Field season of our comparative project recently[1] reached its end this year. Well, at least its “temperate breeding” part, as I call it. Then there is still the “temperate wintering” part, which is quickly approaching, and the tropical part[2]. Just to make sure you do not think that we would be doing nothing for the rest of the year :) But after the end of “temperate breeding part”, there is a short time frame which can be used for other bird ringing activities (e.g. tapping into the fall migration) or other things. Such as holiday, maybe.
In this post, however, I would like to somehow summarize our “temperate breeding” field season of our comparative project. The 2018 was a bit different because our team experienced almost complete change of its members. New students appeared and quickly proved to be extremely useful helpers who very soon mastered all the techniques we use in the field as well as handling live birds. Unfortunately, this is not always the rule. Almost all the “old” members spent major part of the breeding season abroad on internships. As a consequence, I was in charge of managing our field trips this year, which proved to be sometimes challenging, sometimes frustrating[3], but mostly really fun. At least to me.
Our fieldwork started traditionally – with trapping Dippers. Even though we did not visit some of my favourite places from previous year because of various reasons (such as road bridge reconstruction works), it still was again very enjoyable experience of riding our mobile lab from one very cold stream to another, stopping by bridges and trying to figure out how to outsmart those quacking ball of feathers. That makes it a field work quite unlike the rest of what we do.
Or at least of what we did in 2017. In previous years, most of the fieldwork was done around our institute, following the same scheme – finding a nice spot, open mist-nets and wait what will be trapped. Because this is the best way how to build a solid and unbiased dataset. While we still did the same in 2018, we also travelled a little bit more and little bit further away to visit other localities such as reedbeds of various marshes and fishponds. Not only to trap marshland birds such as reed-warblers, buntings or very charismatic Bearded Reedlings, but our reedbed visits included also several evening sessions when we trapped roosting starlings. We also travelled quite a lot to trap some target species which are otherwise trapped very scarcely but would be very valuable additions to our dataset. Such species are not just the dippers, but also pipits, shrikes, river warblers or stonechats. While these trips usually produced only few birds a day, similarly as with Dippers, it was (mostly) well worth the effort. Especially shrikes are amongst my favourite birds usually inhabiting habitats where mist-netting can be quite challenging.
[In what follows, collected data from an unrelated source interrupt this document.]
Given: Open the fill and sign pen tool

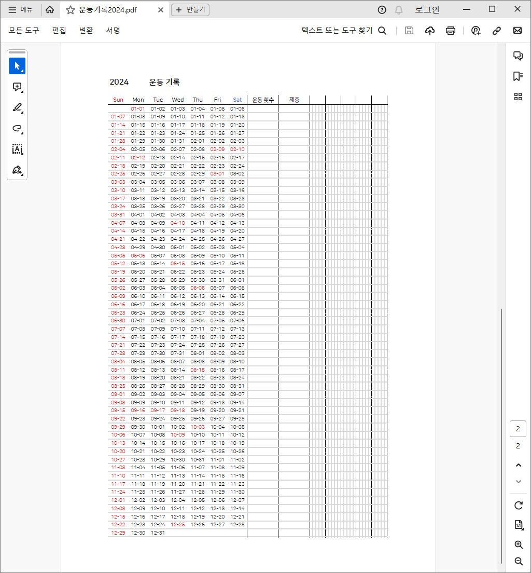Looking at the screenshot, I should coord(17,170).
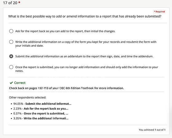Screen dimensions: 172x138
Task: Select the 'Submit the additional information' radio option
Action: tap(11, 56)
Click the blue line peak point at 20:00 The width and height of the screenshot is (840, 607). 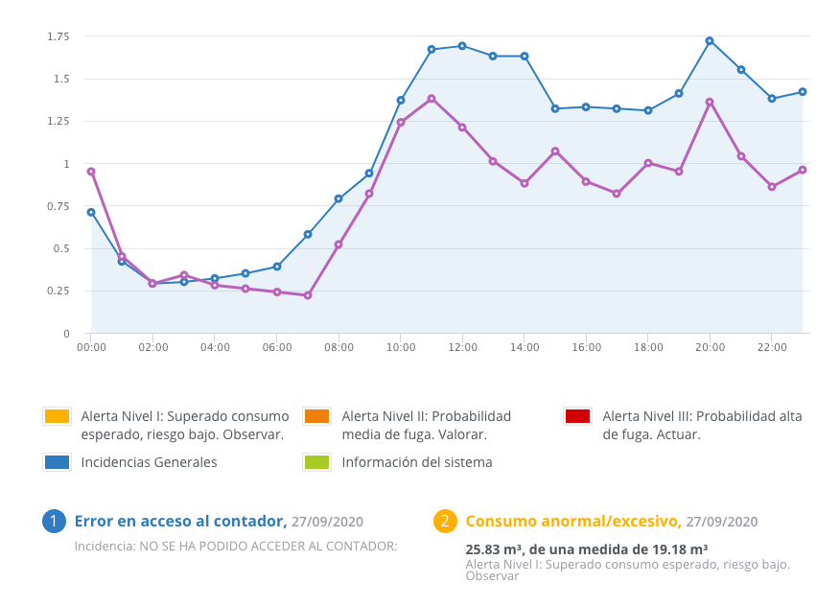[710, 40]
Stonechats also share this habitat selection feature with shrikes and I will talk about trapping stonechats in separate post soon, as it deserves a few words more.
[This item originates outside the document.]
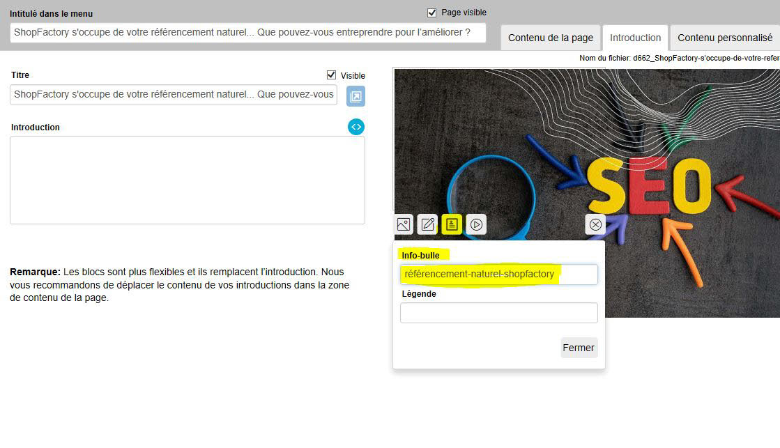Click the Info-bulle text field

click(x=498, y=275)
During the temperate breeding season 2018 we collected valuable data from a little more than 300 birds of 46 species. This number does not sound astonishingly large but in animal research the cliché phrase “quality above quantity” in fact means a lot. These three hundred feathered small creatures became part of a much bigger dataset which is a product of shared effort of many people and I would like to thank everyone who helped this year (actually last year) to collect data.
[1] mid July
[2] All of them are actually long ended by this time.
[3] Especially the bureaucracy related to the foreign trips is a delicacy.